- Relations extérieures - Jimmy Dupuis
L’UE refroidit la place scientifique helvétique
Les programmes de l’Union européenne (UE) sont des projets d’envergure dont le financement est assuré par le budget de l’UE ou par le truchement de contributions des Etats membres ou d’autres partenaires. L’avènement de ces fameux programmes relève des compétences conjointes de la Commission européenne, du Parlement européen et du Conseil de l’UE. Dans le domaine de la recherche, la Suisse participe au programme-cadre « Horizon 2020 » pour la recherche et l’innovation. Doté d’un budget de 80 milliards d’euros, ce dernier s’étend de 2014 à 2020. Il bénéficie aux chercheurs établis dans un Etat membre de l’UE ou au sein d’un pays associé.
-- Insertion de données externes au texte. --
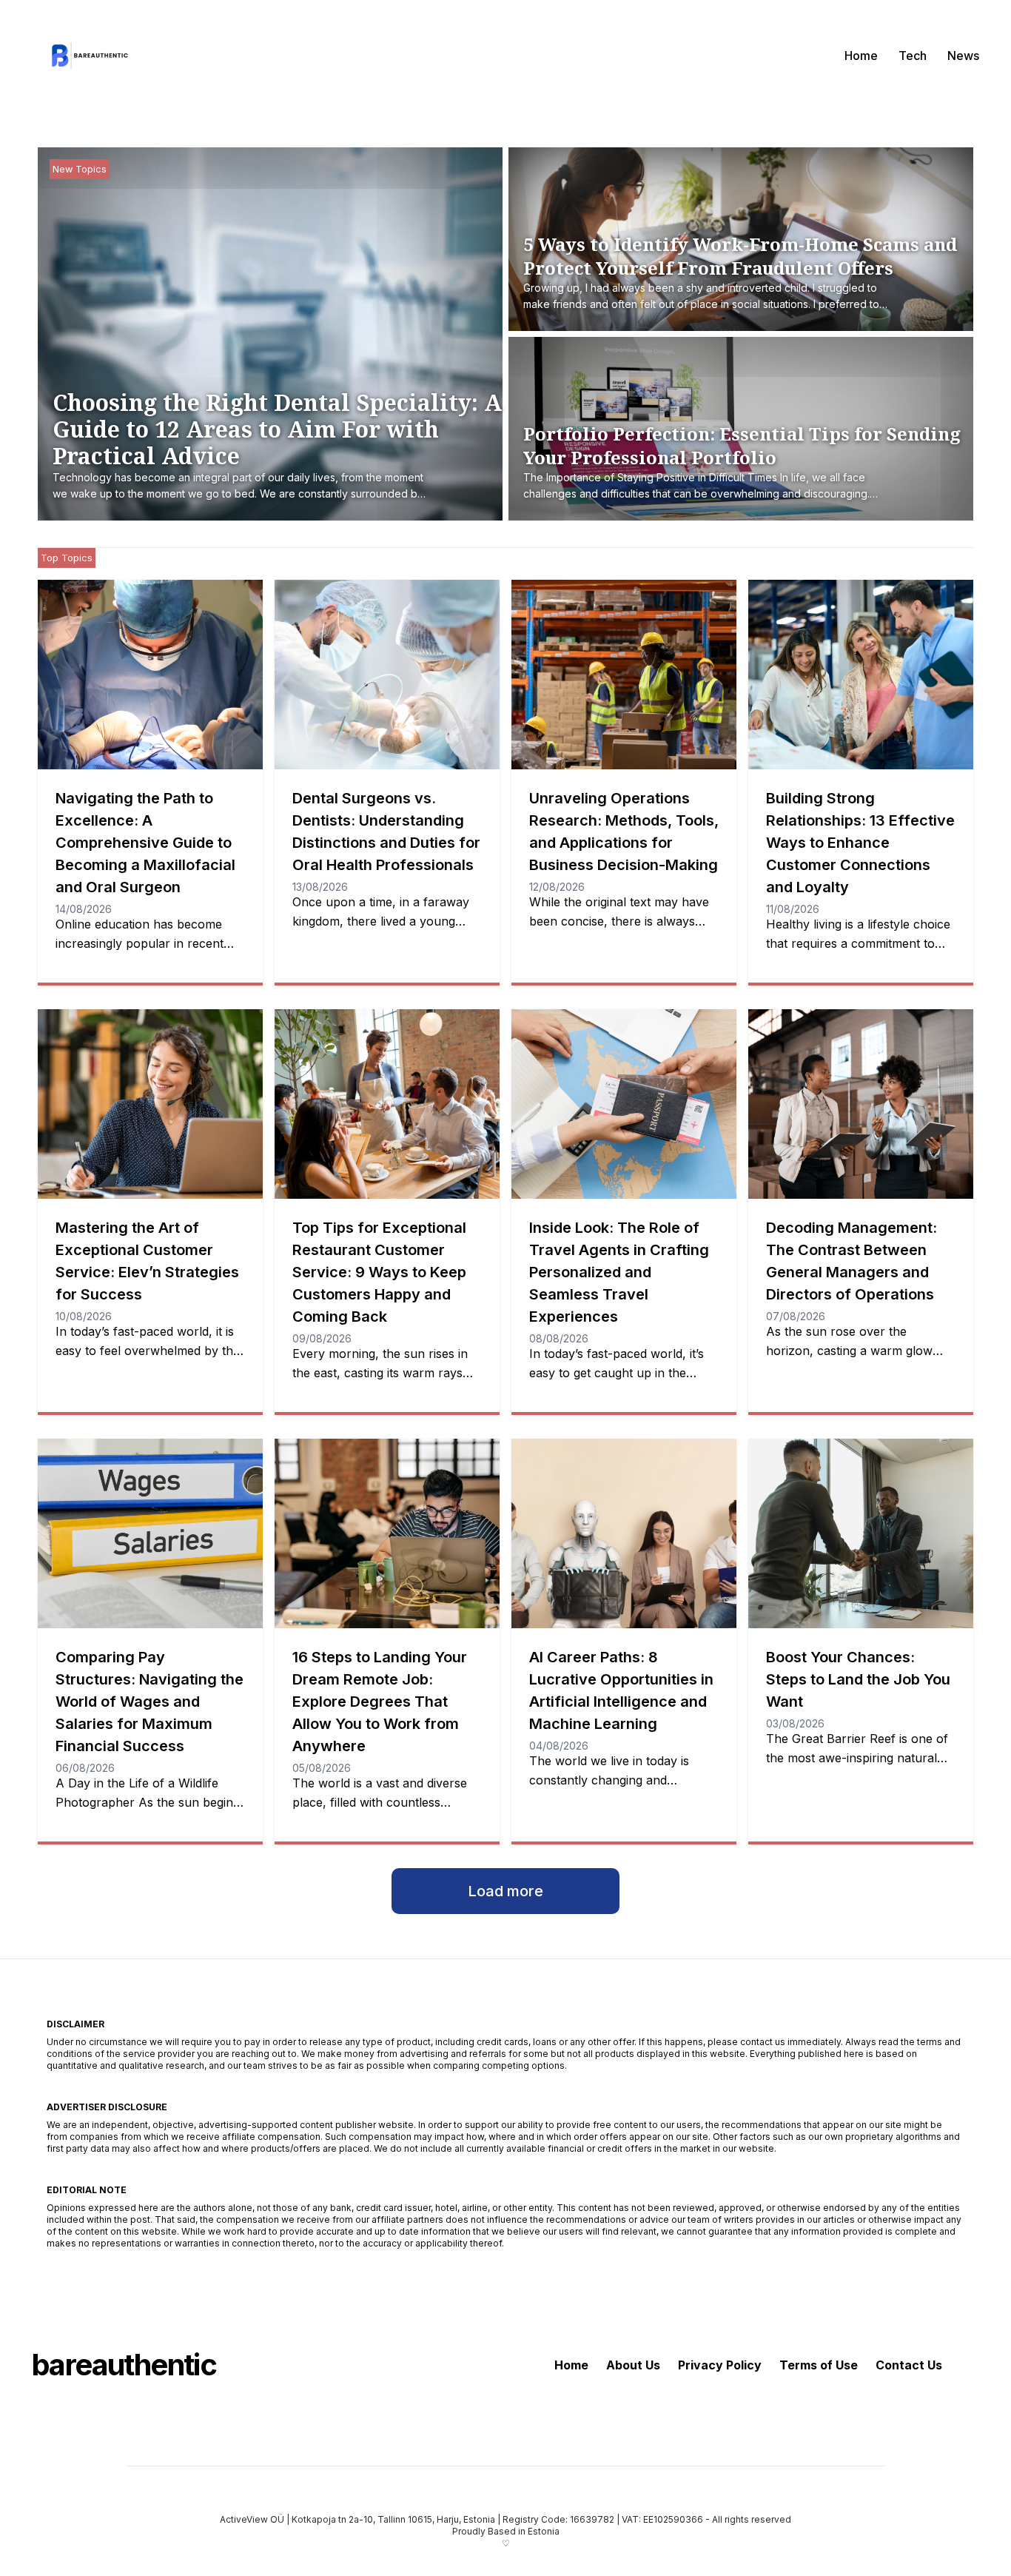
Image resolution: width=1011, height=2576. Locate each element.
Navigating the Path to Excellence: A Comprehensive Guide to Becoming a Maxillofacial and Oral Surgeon (145, 842)
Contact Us (909, 2365)
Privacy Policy (720, 2365)
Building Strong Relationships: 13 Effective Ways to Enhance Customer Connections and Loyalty (860, 842)
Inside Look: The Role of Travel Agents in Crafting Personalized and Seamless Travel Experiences (619, 1272)
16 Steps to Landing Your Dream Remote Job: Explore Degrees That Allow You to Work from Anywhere (379, 1701)
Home (861, 55)
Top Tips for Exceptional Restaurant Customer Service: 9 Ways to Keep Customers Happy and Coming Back (379, 1272)
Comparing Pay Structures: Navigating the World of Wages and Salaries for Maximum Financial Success (149, 1701)
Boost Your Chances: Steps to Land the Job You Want (858, 1679)
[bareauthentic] (87, 55)
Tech (913, 55)
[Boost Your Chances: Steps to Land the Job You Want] (860, 1533)
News (963, 55)
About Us (633, 2365)
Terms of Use (818, 2365)
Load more (505, 1891)
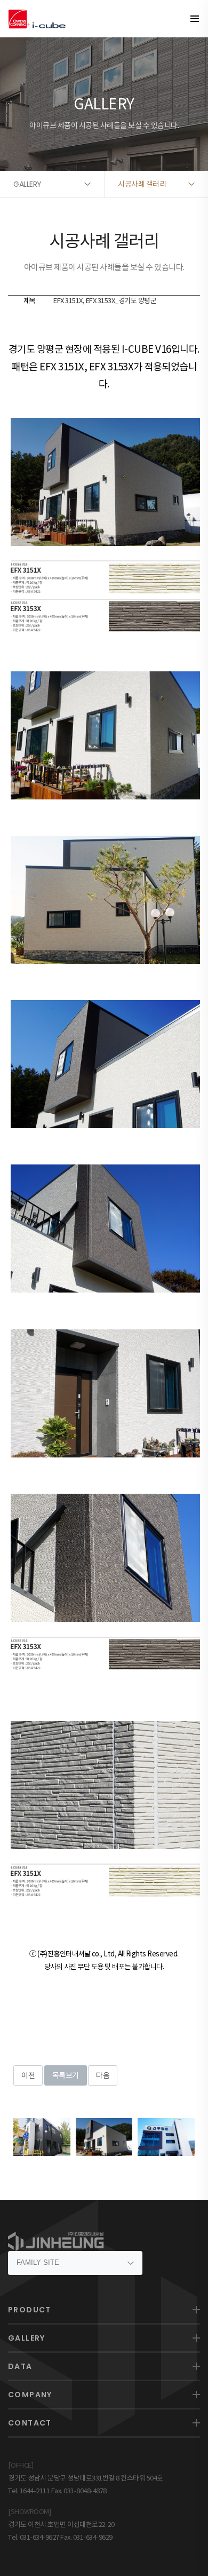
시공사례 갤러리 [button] (142, 184)
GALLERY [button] (27, 184)
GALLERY (26, 2338)
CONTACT (30, 2423)
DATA (20, 2366)
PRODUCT (29, 2309)
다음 (102, 2075)
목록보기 (65, 2075)
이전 (28, 2075)
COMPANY (30, 2394)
Suite à l’acceptation par le peuple de l’initiative de l’UDC « contre l’immigration de masse » en 2014, les hautes écoles helvétiques avaient été exclues du programme européen pour finalement être pleinement réintégrées en 2017 après la signature du protocole d’extension de la libre-circulation à la Croatie. La détérioration des relations avec l’UE avait alors directement touché la place scientifique, obligeant le Conseil fédéral à arrêter des mesures transitoires.
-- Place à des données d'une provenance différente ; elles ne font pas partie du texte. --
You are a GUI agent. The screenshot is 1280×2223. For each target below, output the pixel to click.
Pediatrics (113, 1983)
Dans une récente décision, la commission de l’industrie, de la recherche et de l’énergie (ITRE) du Parlement européen a approuvé la proposition de la Commission européenne de classer la Suisse dans la dernière catégorie des pays associés au programme de recherche (PCR) de l’Union européenne. Les scientifiques suisses peuvent donc frémir à nouveau car le risque existe que la Suisse soit rétrogradée au niveau des Etats tiers de l’UE dans le prochain programme européen « Horizon Europe » qui s’étendra de 2021 à 2027. Il va sans dire que la participation au programme de recherche de l’UE revêt une importance primordiale. La collaboration internationale permet de soutenir l’innovation, composante essentielle de notre économie. Toute mise à l’écart du PCR de l’UE serait inévitablement synonyme de perte d’attractivité de la place scientifique helvétique, ce qui engendrerait des difficultés à recruter de nouveaux talents.
A bien des égards, la décision de l’UE peut être comprise de plusieurs manières. Certains n’hésitent pas à l’analyser comme une conséquence directe du Brexit, compte tenu du fait que la Suisse a été placée dans la même catégorie que le Royaume-Uni. A cela, il faudrait bien évidemment répondre le cas échéant que la situation de la Suisse n’est pas celle de la Grande-Bretagne. Le respect de la libre circulation des personnes depuis la conclusion des premiers accords bilatéraux fait que la Suisse devrait être automatiquement assimilée aux pays de l’AELE. Une autre analyse –plus réaliste – consiste à interpréter la décision de l’UE comme une marque de zèle liée au dossier de l’accord institutionnel. Quoiqu’il en soit, à l’heure où ce dernier paraît cliniquement mort faute de respect des lignes rouges fixées par le Conseil fédéral, il convient de tabler sur le bon sens du Parlement européen et sur l’attitude positive du Conseil des ministres qui saura on l’espère se remémorer la dynamique ayant présidé à l’adoption de l’accord-cadre de coopération scientifique et technique entre la Suisse et l’ancienne communauté européenne. Dans les méandres du jeu institutionnel complexe de l’UE, rien ne semble encore gravé dans le marbre.